Collected data:
■ ■ ■ ■ ■ ■ ■

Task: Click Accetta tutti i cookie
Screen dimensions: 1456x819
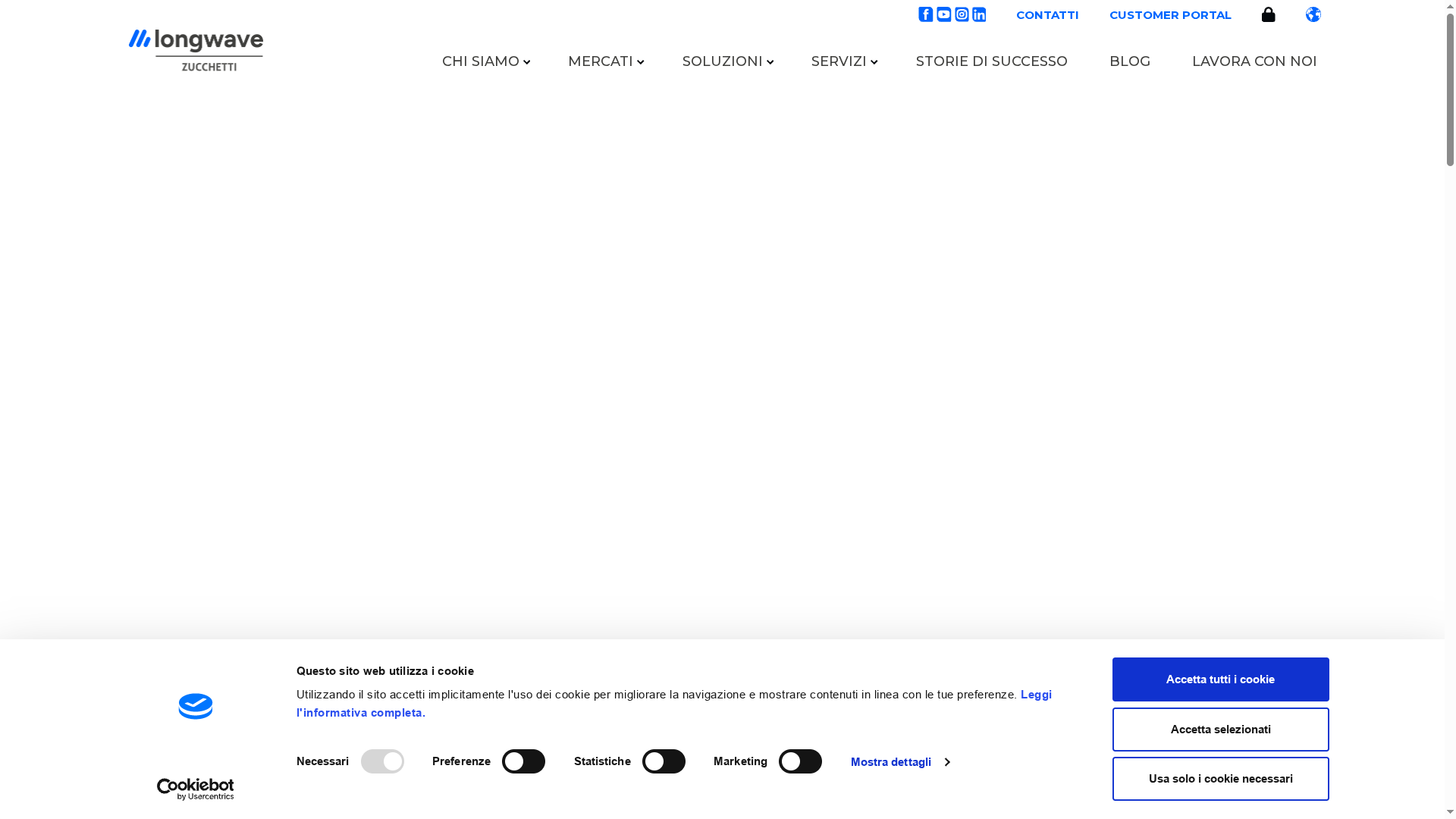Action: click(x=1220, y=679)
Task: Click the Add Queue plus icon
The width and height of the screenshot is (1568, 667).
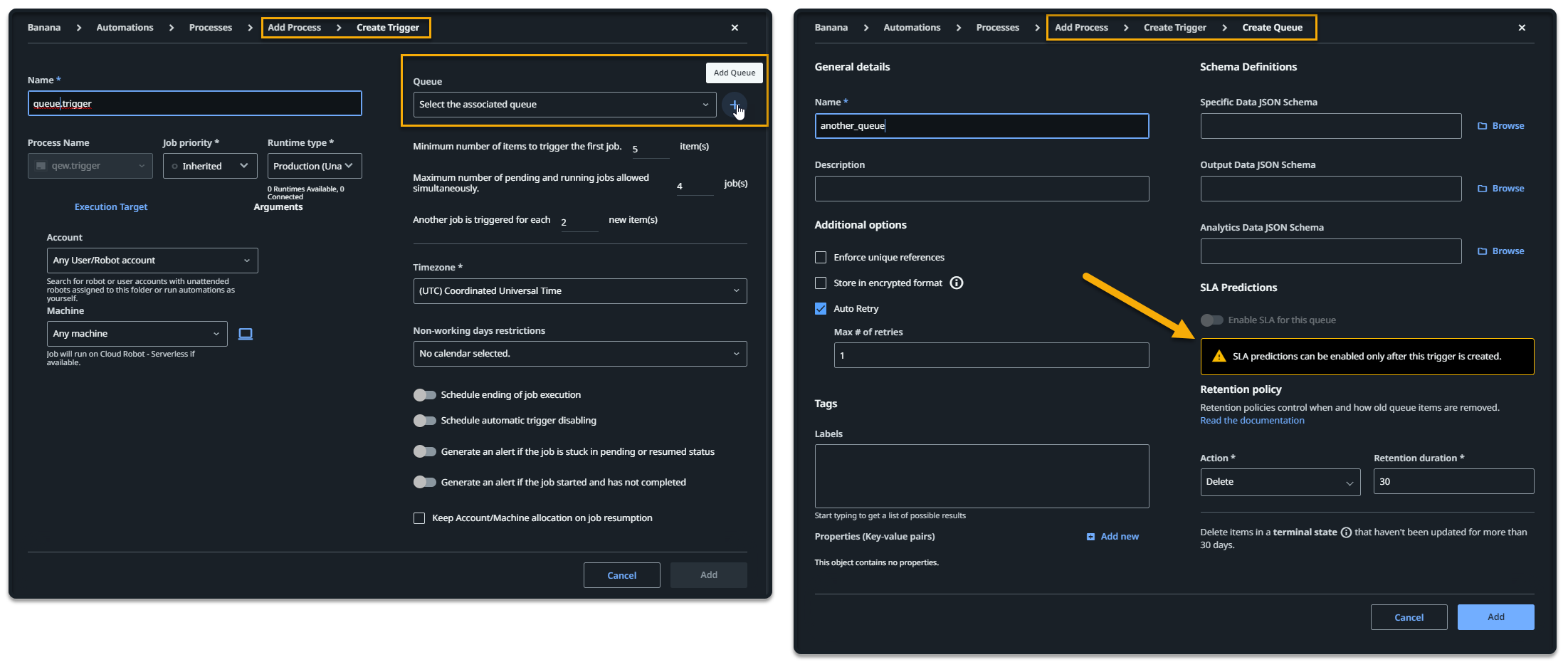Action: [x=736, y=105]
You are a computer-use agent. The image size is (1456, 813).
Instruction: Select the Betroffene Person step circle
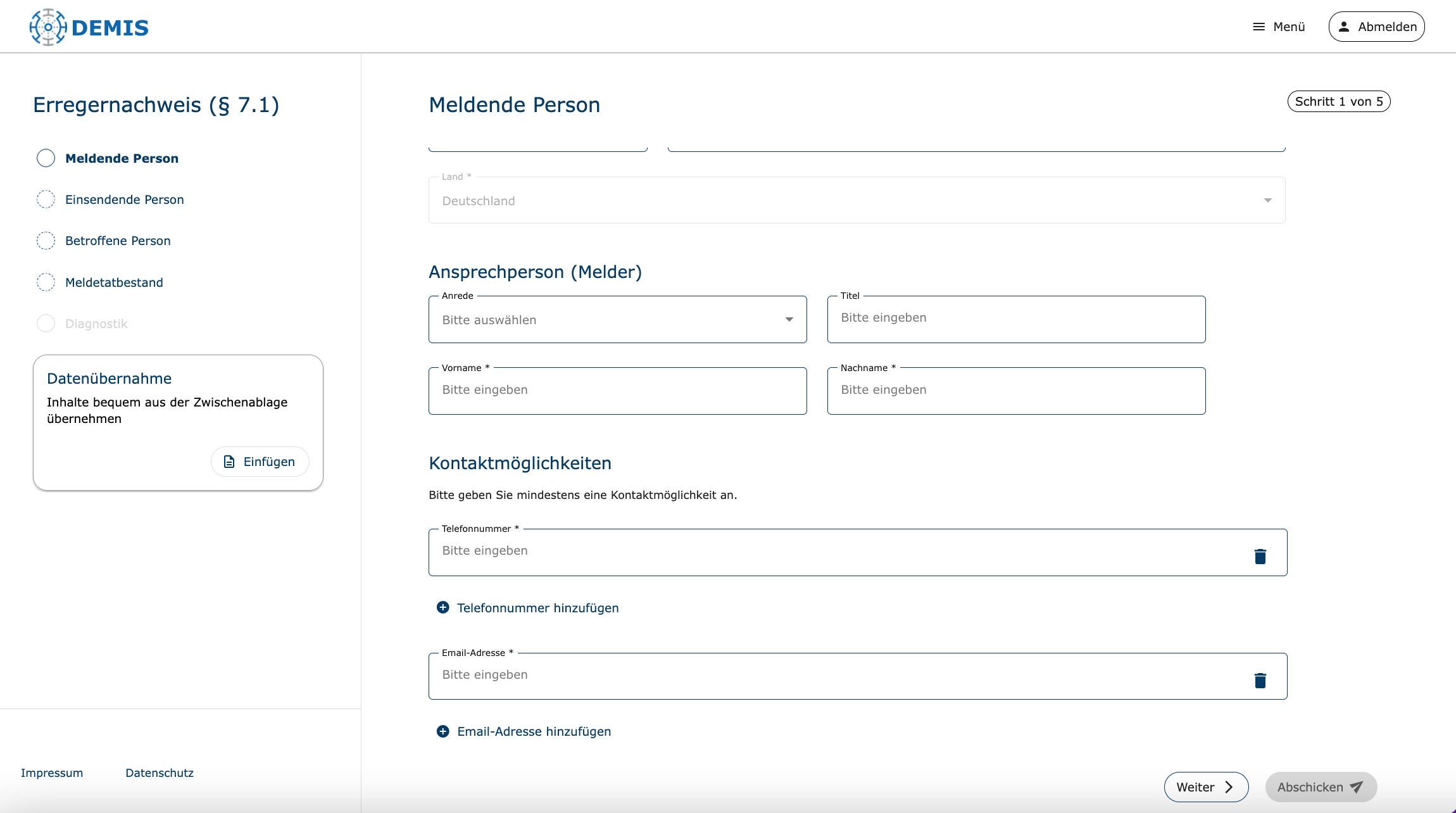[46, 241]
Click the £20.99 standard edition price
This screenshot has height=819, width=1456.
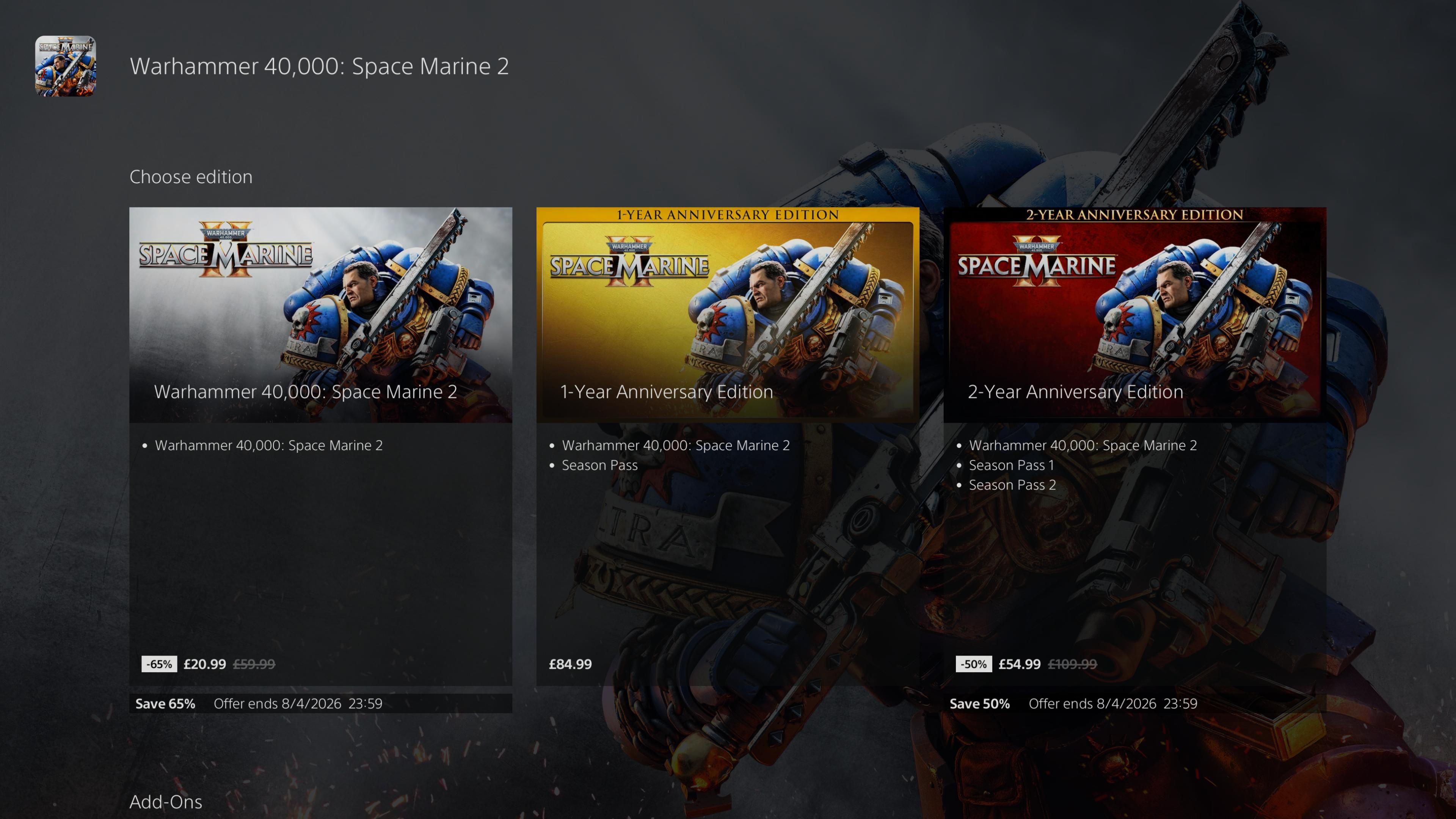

■ ■ ■ ■ ■ ■ ■

• Prompt: Locate the word "Task" in the records above, and return each line that has it.

• Result of this exercise:
Task: Click Accetta tutti i cookie
Task: Click the Add Queue plus icon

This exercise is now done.